-- begin Material for this exercise --

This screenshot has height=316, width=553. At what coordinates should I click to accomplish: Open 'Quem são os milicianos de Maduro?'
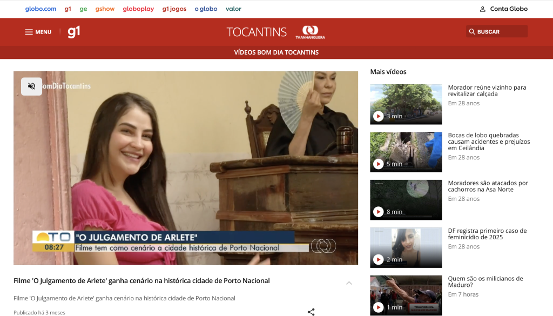pyautogui.click(x=485, y=282)
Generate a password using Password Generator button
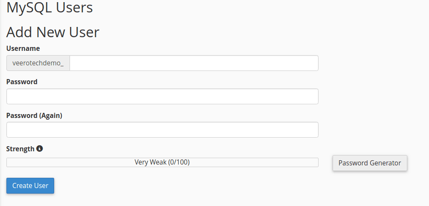Viewport: 429px width, 206px height. [370, 163]
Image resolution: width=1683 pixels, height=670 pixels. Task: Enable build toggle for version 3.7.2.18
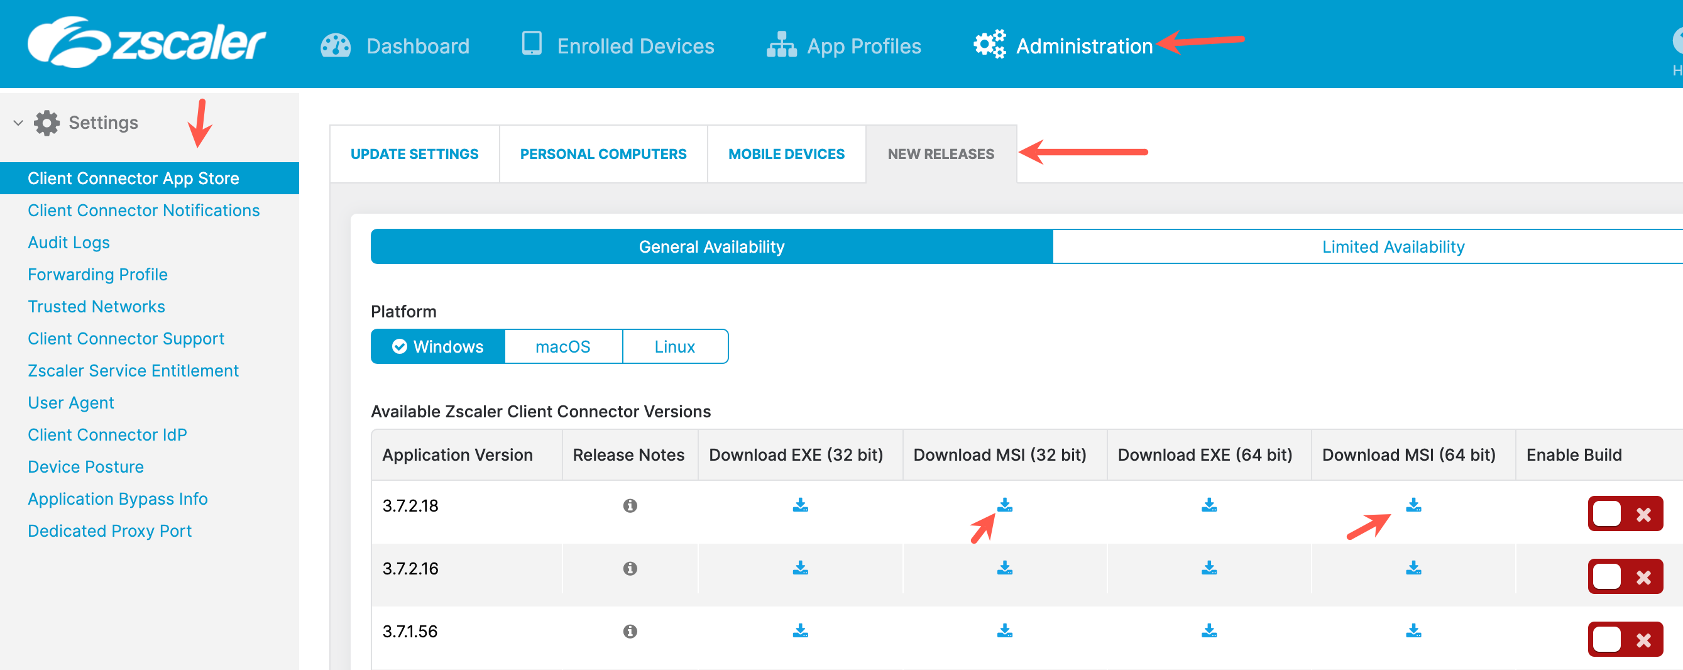1607,514
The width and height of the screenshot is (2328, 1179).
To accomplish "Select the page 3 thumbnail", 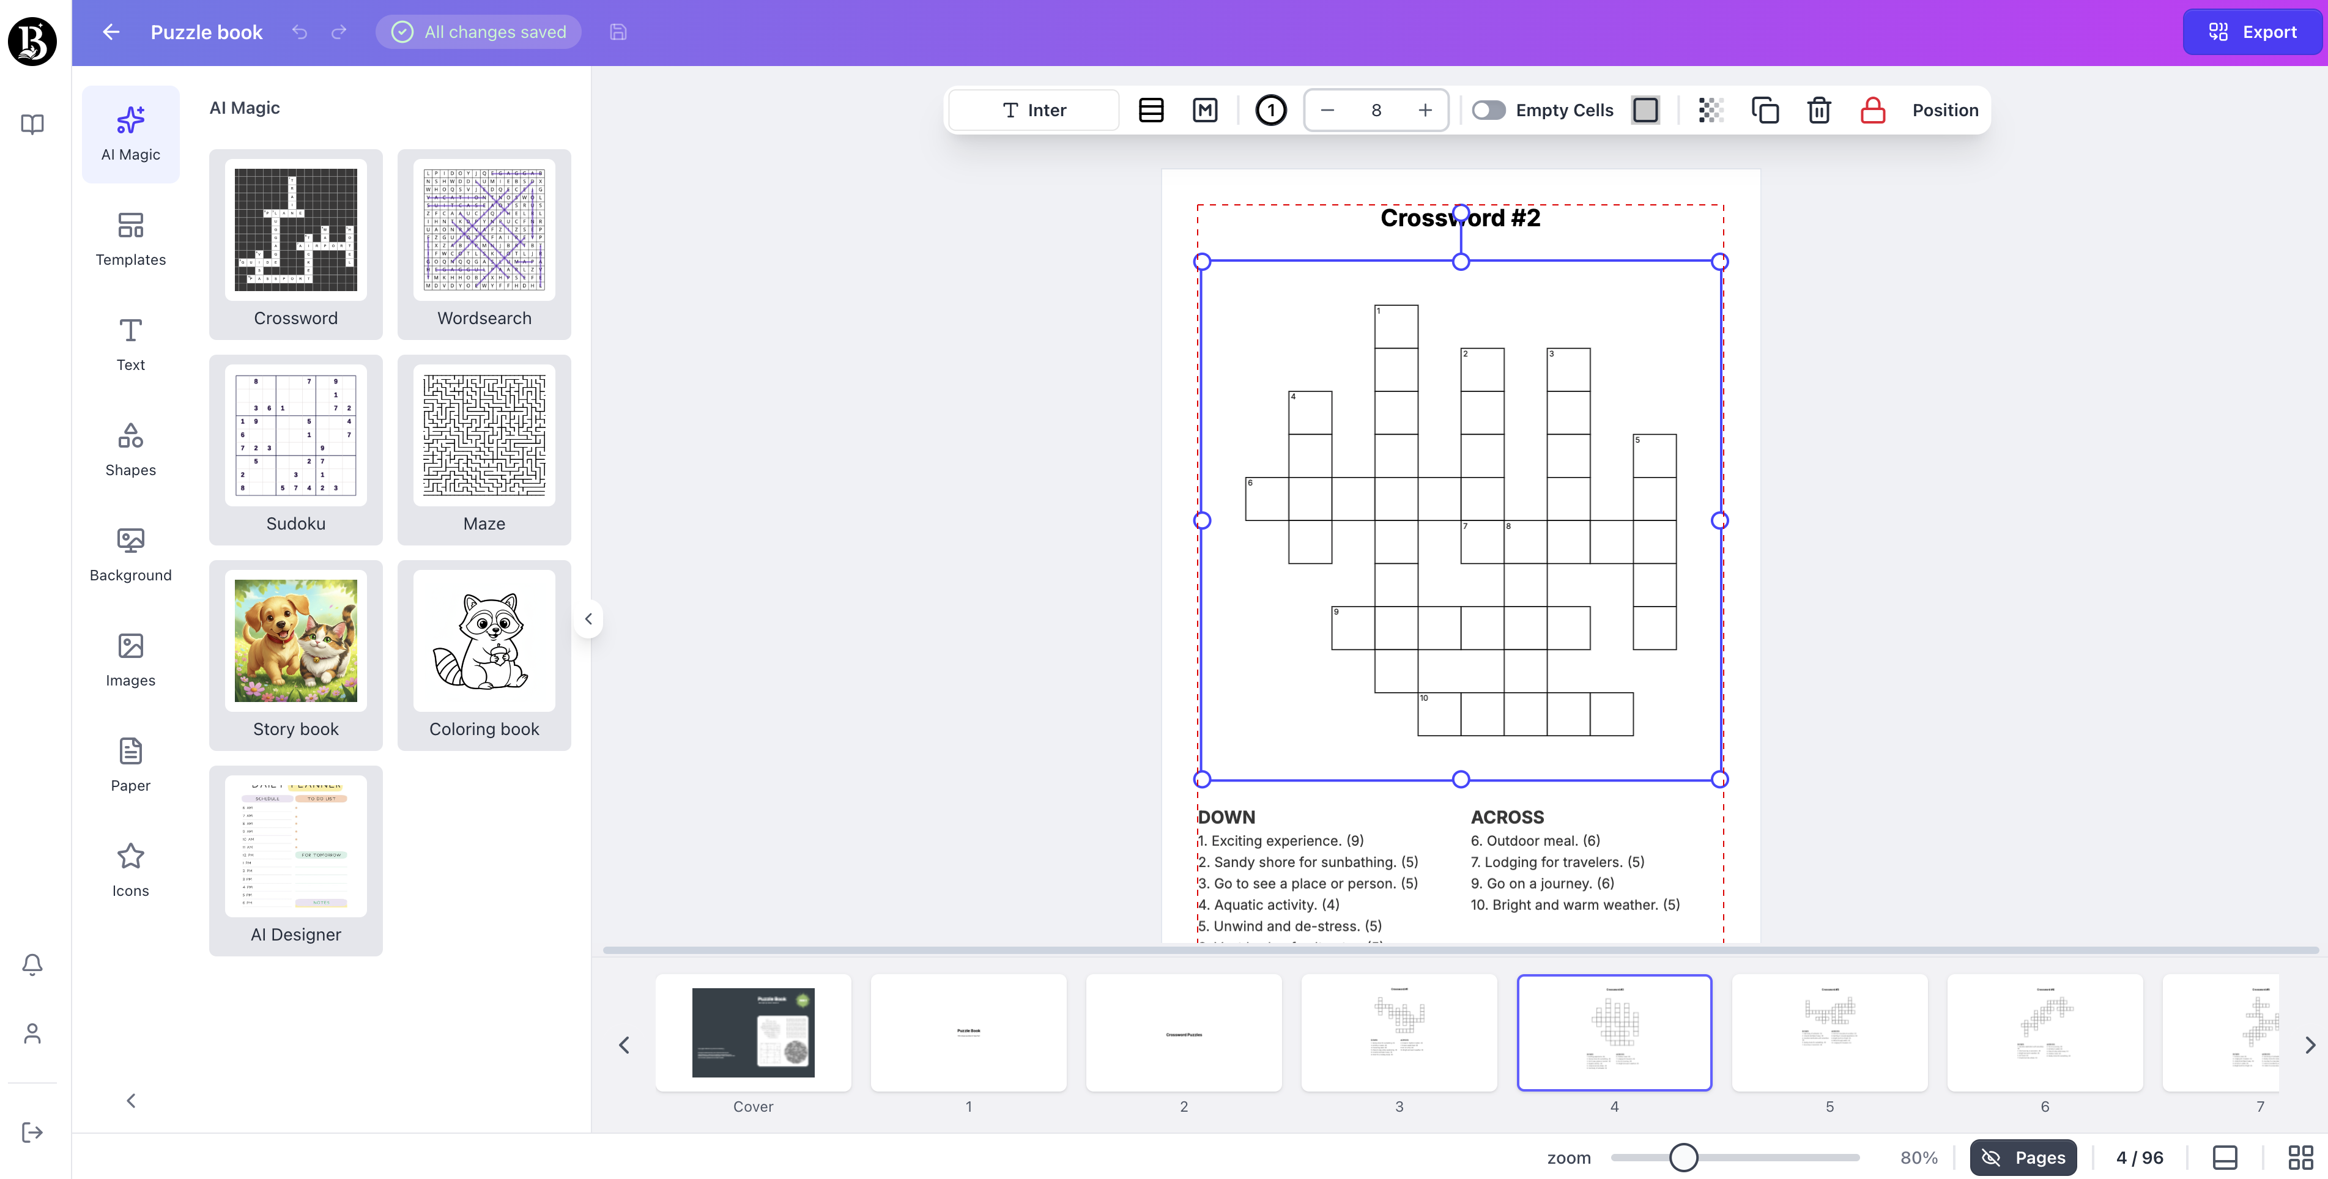I will pos(1399,1033).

-- end Material for this exercise --

** Problem requirements **
Return each line of the records above that contains the string "screenshot", copying every such line in full.

** Answer in full **
This screenshot has height=316, width=553. At what coordinates should I click to accomplish: Open 'Quem são os milicianos de Maduro?'
The width and height of the screenshot is (2328, 1179).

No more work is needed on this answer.